The crashdc utility is invoked each time the system is booted. If it finds a current crash dump, crashdc creates a data collection file with the same numerical file name extension as the crash dump.

You can also invoke crashdc manually. The syntax of the command for invoking the data collection script is as follows:

/bin/crashdc  vmunix. n /vmcore. n

See the DEC OSF/1 Kernel Debugging manual for an example of the output from the crashdc command.

Managing Crash Dump File Creation

To ensure that you are able to analyze crash dump files following a system crash, you must understand the crash dump file creation process. This process requires that you reserve space on the system for crash dump files. The amount of space you save depends upon your system configuration and the type of crash dump file you want the system to create.

Saving Dumps to a File System

When the system reboots, it attempts to save a crash dump from the crash dump partition to a file system. The savecore utility (/sbin /savecore), which is invoked during system startup before the dump partition is accessed, checks to see if the system crashed or was rebooted. If the system crashed within the last three days, the savecore utility performs the following tasks as the system reboots:

Checks to see if a dump has been made within the last three days and that there is enough space to save it.

┄┄┄┄┄┄┄┄┄┄

→ Explore the material:
a) Name every utility and every publication mentioned in the crash dump passage.
b) Pick up the crash dump passage after its final sentence and add the next tasks that savecore performs as the system reboots.

→ Source material:
┄┄┄┄┄┄┄┄┄┄

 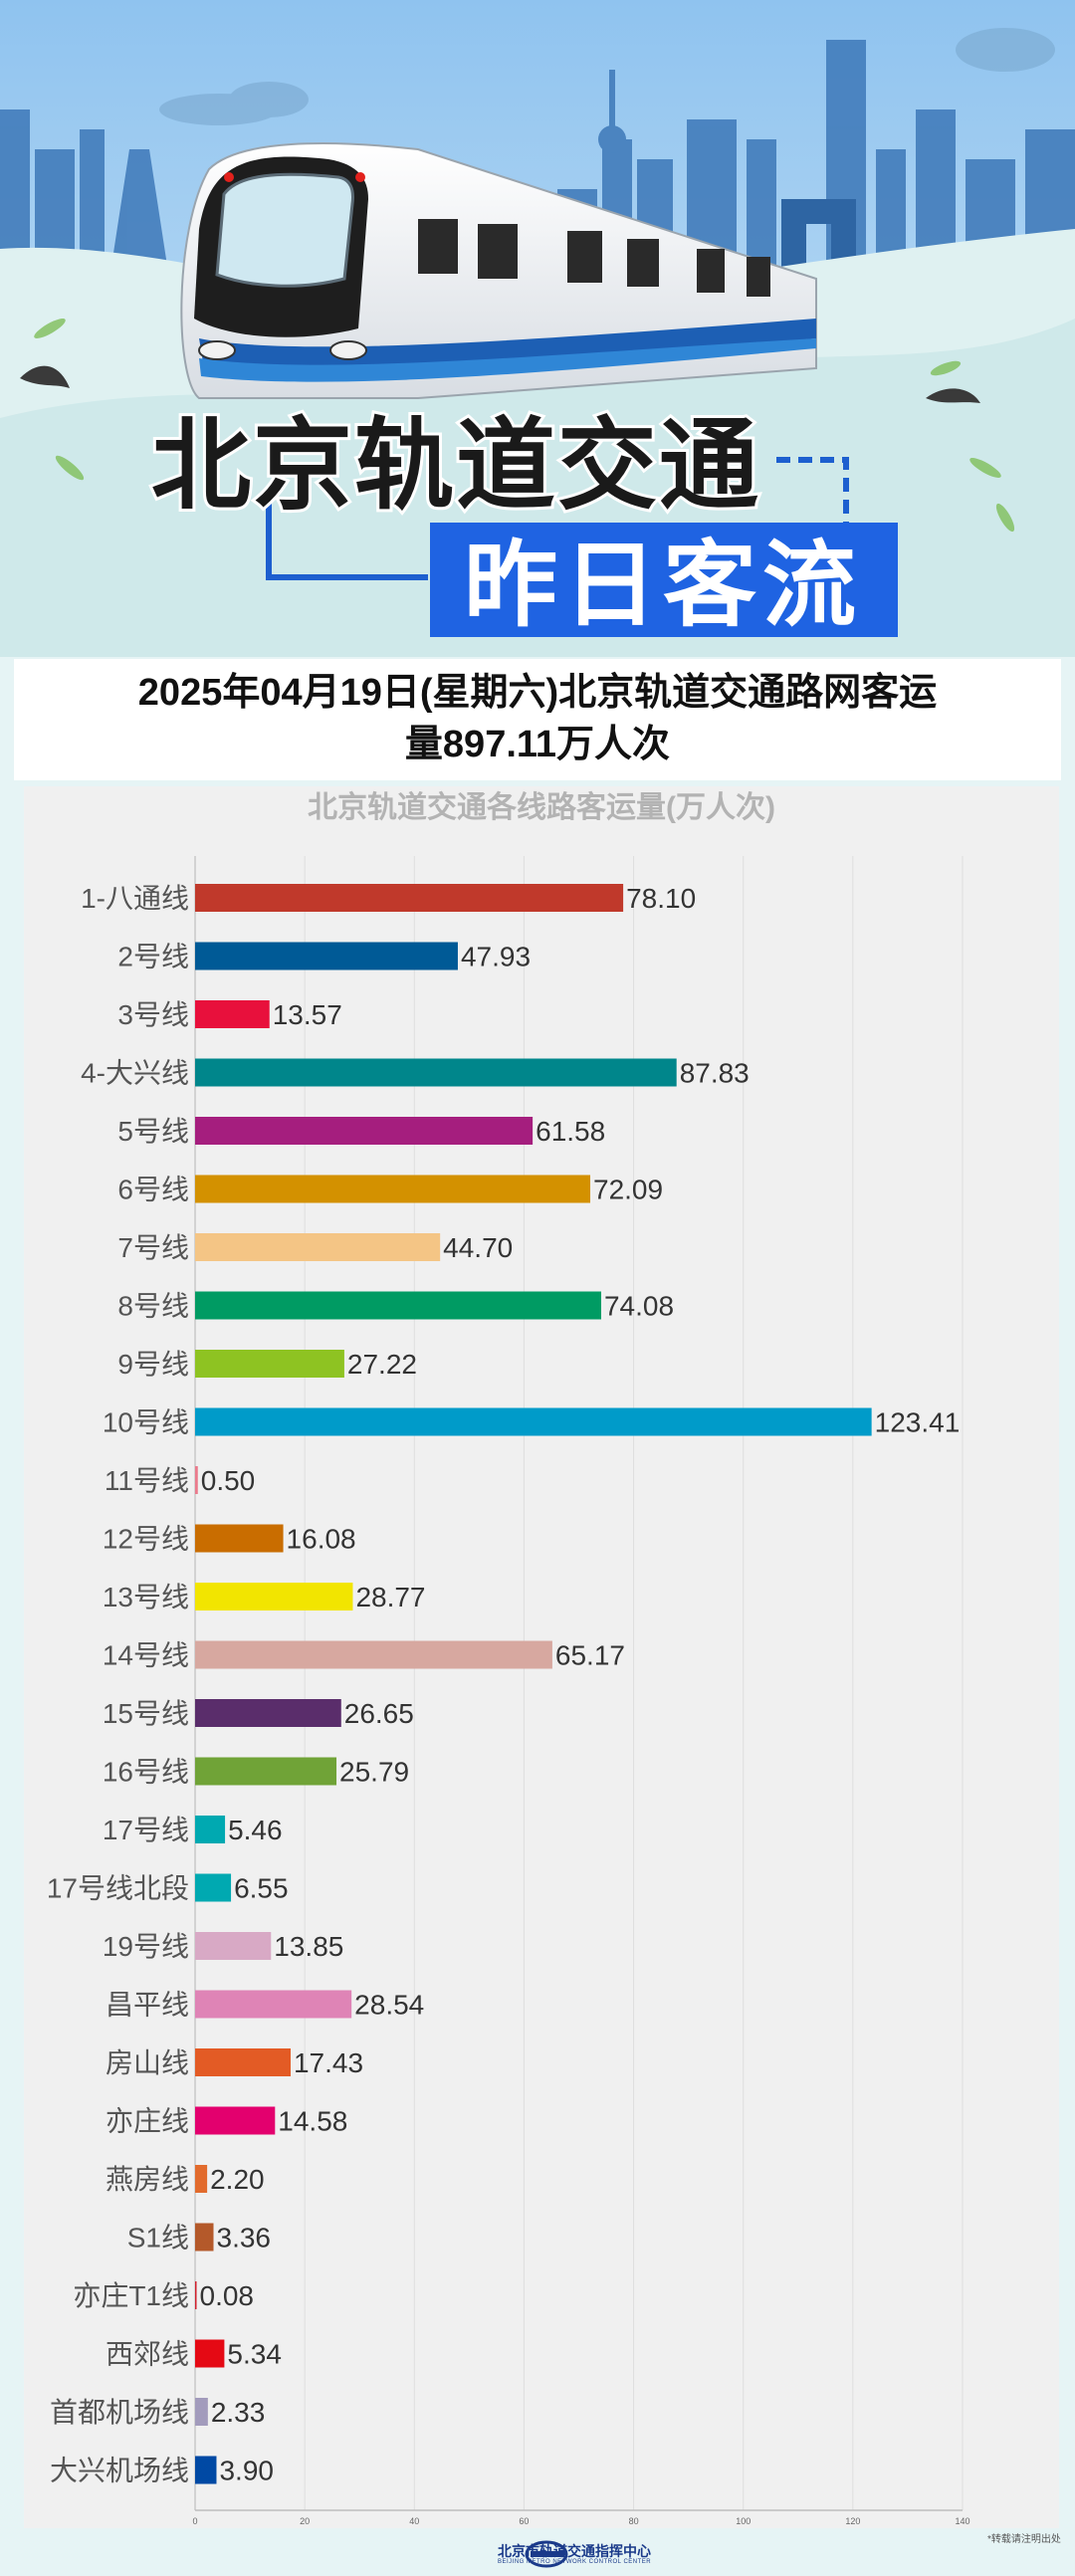 What do you see at coordinates (146, 1713) in the screenshot?
I see `category-label: 15号线` at bounding box center [146, 1713].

┄┄┄┄┄┄┄┄┄┄

→ Responses in order:
a)
crashdc
savecore
DEC OSF/1 Kernel Debugging manual

b)
Saves the dump file and kernel image into a specified directory. The default files for the kernel image and the dump file are vmunix.n and vmcore.n, respectively.
The variable n gives the number of the crash. The number of the crash is recorded in the bounds file. After the first crash, the bounds file is created in the crash dump directory and the value one is stored in it. That value is incremented for each succeeding crash.
Logs a reboot message using the facility LOG_CRIT, which logs critical conditions. For more information, refer to the syslog(3) reference page.
Logs the panic string in both the ASCII and binary error log files, if the system crashed as a result of a panic.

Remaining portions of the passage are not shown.